About this exercise – What is needed is an exact copy of every record below.

Supplied entries –
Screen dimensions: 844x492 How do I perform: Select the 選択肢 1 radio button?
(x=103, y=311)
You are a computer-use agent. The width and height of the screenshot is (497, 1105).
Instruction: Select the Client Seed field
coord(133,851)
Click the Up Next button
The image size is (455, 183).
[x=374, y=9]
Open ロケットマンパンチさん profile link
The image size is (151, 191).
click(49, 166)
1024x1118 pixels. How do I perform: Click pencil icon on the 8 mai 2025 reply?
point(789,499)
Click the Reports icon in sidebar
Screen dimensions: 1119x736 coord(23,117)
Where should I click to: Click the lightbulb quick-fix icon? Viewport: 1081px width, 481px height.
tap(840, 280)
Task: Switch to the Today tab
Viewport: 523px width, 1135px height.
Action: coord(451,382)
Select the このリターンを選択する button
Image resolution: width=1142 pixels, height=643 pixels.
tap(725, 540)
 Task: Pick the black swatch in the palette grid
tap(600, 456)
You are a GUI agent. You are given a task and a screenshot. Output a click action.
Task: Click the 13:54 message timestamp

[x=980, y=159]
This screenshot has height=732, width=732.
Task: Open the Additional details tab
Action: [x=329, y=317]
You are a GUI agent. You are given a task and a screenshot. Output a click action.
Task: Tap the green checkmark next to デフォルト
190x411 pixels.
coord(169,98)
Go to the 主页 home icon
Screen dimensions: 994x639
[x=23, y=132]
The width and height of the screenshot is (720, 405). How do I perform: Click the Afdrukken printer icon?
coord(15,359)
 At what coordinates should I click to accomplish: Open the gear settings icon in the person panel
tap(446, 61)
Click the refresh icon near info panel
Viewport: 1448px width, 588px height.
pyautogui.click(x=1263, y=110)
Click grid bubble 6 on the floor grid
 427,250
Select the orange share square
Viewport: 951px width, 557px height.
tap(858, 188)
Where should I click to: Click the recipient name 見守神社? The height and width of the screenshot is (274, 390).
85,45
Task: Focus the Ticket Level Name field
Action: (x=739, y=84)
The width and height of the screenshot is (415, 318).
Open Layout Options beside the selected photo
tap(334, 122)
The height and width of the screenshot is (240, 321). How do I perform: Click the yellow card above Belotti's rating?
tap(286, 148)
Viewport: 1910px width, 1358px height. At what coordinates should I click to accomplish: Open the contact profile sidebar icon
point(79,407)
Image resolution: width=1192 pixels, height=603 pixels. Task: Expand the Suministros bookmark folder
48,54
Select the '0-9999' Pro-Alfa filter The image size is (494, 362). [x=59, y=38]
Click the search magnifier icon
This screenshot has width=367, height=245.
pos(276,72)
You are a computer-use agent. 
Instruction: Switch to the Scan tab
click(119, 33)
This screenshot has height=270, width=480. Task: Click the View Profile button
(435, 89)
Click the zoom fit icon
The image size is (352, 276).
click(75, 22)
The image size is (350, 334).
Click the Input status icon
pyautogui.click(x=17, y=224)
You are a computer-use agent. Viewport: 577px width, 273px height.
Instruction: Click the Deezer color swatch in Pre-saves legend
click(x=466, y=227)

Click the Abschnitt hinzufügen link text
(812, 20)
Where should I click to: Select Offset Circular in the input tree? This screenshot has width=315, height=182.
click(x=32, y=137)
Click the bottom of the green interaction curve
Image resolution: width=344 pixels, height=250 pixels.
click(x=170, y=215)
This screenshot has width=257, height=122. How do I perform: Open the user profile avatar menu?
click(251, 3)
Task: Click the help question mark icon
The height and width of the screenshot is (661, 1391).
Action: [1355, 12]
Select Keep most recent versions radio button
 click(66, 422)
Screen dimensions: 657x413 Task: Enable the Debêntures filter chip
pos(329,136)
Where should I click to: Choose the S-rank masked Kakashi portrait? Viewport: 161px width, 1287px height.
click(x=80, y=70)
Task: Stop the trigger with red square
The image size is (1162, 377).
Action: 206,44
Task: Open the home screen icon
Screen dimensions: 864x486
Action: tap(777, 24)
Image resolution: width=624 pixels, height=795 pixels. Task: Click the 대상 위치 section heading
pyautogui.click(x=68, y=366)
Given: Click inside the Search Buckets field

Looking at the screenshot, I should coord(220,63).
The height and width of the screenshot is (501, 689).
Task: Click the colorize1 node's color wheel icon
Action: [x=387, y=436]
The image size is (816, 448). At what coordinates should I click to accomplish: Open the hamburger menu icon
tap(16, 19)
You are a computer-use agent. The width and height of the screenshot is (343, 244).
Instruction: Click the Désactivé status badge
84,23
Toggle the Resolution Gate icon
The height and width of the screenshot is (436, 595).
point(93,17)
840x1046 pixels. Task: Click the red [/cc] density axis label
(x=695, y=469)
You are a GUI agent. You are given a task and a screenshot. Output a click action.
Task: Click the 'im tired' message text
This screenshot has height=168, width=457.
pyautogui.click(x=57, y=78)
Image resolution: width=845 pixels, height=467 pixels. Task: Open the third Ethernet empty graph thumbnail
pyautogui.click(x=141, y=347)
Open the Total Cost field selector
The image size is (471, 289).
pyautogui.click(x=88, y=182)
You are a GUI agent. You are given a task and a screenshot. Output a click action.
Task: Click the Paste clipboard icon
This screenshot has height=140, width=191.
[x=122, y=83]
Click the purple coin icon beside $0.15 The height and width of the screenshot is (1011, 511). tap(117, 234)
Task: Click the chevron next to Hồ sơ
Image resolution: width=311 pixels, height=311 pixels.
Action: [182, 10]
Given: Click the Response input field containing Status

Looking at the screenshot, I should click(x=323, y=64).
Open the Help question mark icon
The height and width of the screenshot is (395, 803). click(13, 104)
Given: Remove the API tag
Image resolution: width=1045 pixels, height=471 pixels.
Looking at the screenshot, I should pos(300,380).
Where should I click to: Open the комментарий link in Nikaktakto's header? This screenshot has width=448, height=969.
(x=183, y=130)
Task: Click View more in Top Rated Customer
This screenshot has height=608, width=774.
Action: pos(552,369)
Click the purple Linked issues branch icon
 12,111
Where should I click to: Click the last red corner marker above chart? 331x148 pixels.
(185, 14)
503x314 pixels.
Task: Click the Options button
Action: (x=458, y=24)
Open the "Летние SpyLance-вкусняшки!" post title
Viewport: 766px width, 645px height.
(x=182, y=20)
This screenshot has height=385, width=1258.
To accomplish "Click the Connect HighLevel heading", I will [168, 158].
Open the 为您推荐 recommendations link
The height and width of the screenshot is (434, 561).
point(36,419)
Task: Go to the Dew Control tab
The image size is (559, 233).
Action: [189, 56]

Response to the task –
Screen dimensions: 844x492 How do I perform: Select the 選択肢 1 radio button?
(x=103, y=311)
You are a computer-use agent. The width and height of the screenshot is (497, 1105).
Instruction: Select the Client Seed field
coord(133,851)
Click the Up Next button
The image size is (455, 183).
[x=374, y=9]
Open ロケットマンパンチさん profile link
The image size is (151, 191).
click(49, 166)
1024x1118 pixels. How do I perform: Click pencil icon on the 8 mai 2025 reply?
point(789,499)
Click the Reports icon in sidebar
Screen dimensions: 1119x736 coord(23,117)
Where should I click to: Click the lightbulb quick-fix icon? Viewport: 1081px width, 481px height.
tap(840, 280)
Task: Switch to the Today tab
Viewport: 523px width, 1135px height.
Action: coord(451,382)
Select the このリターンを選択する button
Image resolution: width=1142 pixels, height=643 pixels.
tap(725, 540)
 Task: Pick the black swatch in the palette grid
tap(600, 456)
You are a GUI agent. You are given a task and a screenshot. Output a click action.
Task: Click the 13:54 message timestamp

[x=980, y=159]
This screenshot has height=732, width=732.
Task: Open the Additional details tab
Action: [x=329, y=317]
You are a GUI agent. You are given a task and a screenshot. Output a click action.
Task: Tap the green checkmark next to デフォルト
190x411 pixels.
coord(169,98)
Go to the 主页 home icon
Screen dimensions: 994x639
[x=23, y=132]
The width and height of the screenshot is (720, 405). How do I perform: Click the Afdrukken printer icon?
coord(15,359)
 At what coordinates should I click to accomplish: Open the gear settings icon in the person panel
tap(446, 61)
Click the refresh icon near info panel
Viewport: 1448px width, 588px height.
pyautogui.click(x=1263, y=110)
Click grid bubble 6 on the floor grid
 427,250
Select the orange share square
Viewport: 951px width, 557px height.
tap(858, 188)
Where should I click to: Click the recipient name 見守神社? The height and width of the screenshot is (274, 390).
85,45
Task: Focus the Ticket Level Name field
Action: (x=739, y=84)
The width and height of the screenshot is (415, 318).
Open Layout Options beside the selected photo
tap(334, 122)
The height and width of the screenshot is (240, 321). How do I perform: Click the yellow card above Belotti's rating?
tap(286, 148)
Viewport: 1910px width, 1358px height. At what coordinates should I click to accomplish: Open the contact profile sidebar icon
point(79,407)
Image resolution: width=1192 pixels, height=603 pixels. Task: Expand the Suministros bookmark folder
48,54
Select the '0-9999' Pro-Alfa filter The image size is (494, 362). [x=59, y=38]
Click the search magnifier icon
This screenshot has width=367, height=245.
pos(276,72)
You are a computer-use agent. 
Instruction: Switch to the Scan tab
click(119, 33)
This screenshot has height=270, width=480. Task: Click the View Profile button
(435, 89)
Click the zoom fit icon
The image size is (352, 276).
click(75, 22)
The image size is (350, 334).
Click the Input status icon
pyautogui.click(x=17, y=224)
You are a computer-use agent. Viewport: 577px width, 273px height.
Instruction: Click the Deezer color swatch in Pre-saves legend
click(x=466, y=227)

Click the Abschnitt hinzufügen link text
(812, 20)
Where should I click to: Select Offset Circular in the input tree? This screenshot has width=315, height=182.
click(x=32, y=137)
Click the bottom of the green interaction curve
Image resolution: width=344 pixels, height=250 pixels.
click(x=170, y=215)
This screenshot has width=257, height=122. How do I perform: Open the user profile avatar menu?
click(251, 3)
Task: Click the help question mark icon
The height and width of the screenshot is (661, 1391).
Action: [1355, 12]
Select Keep most recent versions radio button
 click(66, 422)
Screen dimensions: 657x413 Task: Enable the Debêntures filter chip
pos(329,136)
Where should I click to: Choose the S-rank masked Kakashi portrait? Viewport: 161px width, 1287px height.
click(x=80, y=70)
Task: Stop the trigger with red square
The image size is (1162, 377).
Action: 206,44
Task: Open the home screen icon
Screen dimensions: 864x486
Action: tap(777, 24)
Image resolution: width=624 pixels, height=795 pixels. Task: Click the 대상 위치 section heading
pyautogui.click(x=68, y=366)
Given: Click inside the Search Buckets field

Looking at the screenshot, I should coord(220,63).
The height and width of the screenshot is (501, 689).
Task: Click the colorize1 node's color wheel icon
Action: [x=387, y=436]
The image size is (816, 448). At what coordinates should I click to accomplish: Open the hamburger menu icon
tap(16, 19)
You are a computer-use agent. The width and height of the screenshot is (343, 244).
Instruction: Click the Désactivé status badge
84,23
Toggle the Resolution Gate icon
The height and width of the screenshot is (436, 595).
point(93,17)
840x1046 pixels. Task: Click the red [/cc] density axis label
(x=695, y=469)
You are a GUI agent. You are given a task and a screenshot. Output a click action.
Task: Click the 'im tired' message text
This screenshot has height=168, width=457.
pyautogui.click(x=57, y=78)
Image resolution: width=845 pixels, height=467 pixels. Task: Open the third Ethernet empty graph thumbnail
pyautogui.click(x=141, y=347)
Open the Total Cost field selector
The image size is (471, 289).
pyautogui.click(x=88, y=182)
You are a GUI agent. You are given a task and a screenshot. Output a click action.
Task: Click the Paste clipboard icon
This screenshot has height=140, width=191.
[x=122, y=83]
Click the purple coin icon beside $0.15 The height and width of the screenshot is (1011, 511). tap(117, 234)
Task: Click the chevron next to Hồ sơ
Image resolution: width=311 pixels, height=311 pixels.
Action: [182, 10]
Given: Click the Response input field containing Status

Looking at the screenshot, I should click(x=323, y=64).
Open the Help question mark icon
The height and width of the screenshot is (395, 803). click(13, 104)
Given: Remove the API tag
Image resolution: width=1045 pixels, height=471 pixels.
Looking at the screenshot, I should pos(300,380).
Where should I click to: Open the комментарий link in Nikaktakto's header? This screenshot has width=448, height=969.
(x=183, y=130)
Task: Click View more in Top Rated Customer
This screenshot has height=608, width=774.
Action: pos(552,369)
Click the purple Linked issues branch icon
 12,111
Where should I click to: Click the last red corner marker above chart? 331x148 pixels.
(185, 14)
503x314 pixels.
Task: Click the Options button
Action: (x=458, y=24)
Open the "Летние SpyLance-вкусняшки!" post title
Viewport: 766px width, 645px height.
(x=182, y=20)
This screenshot has height=385, width=1258.
To accomplish "Click the Connect HighLevel heading", I will [168, 158].
Open the 为您推荐 recommendations link
The height and width of the screenshot is (434, 561).
point(36,419)
Task: Go to the Dew Control tab
The image size is (559, 233).
Action: [189, 56]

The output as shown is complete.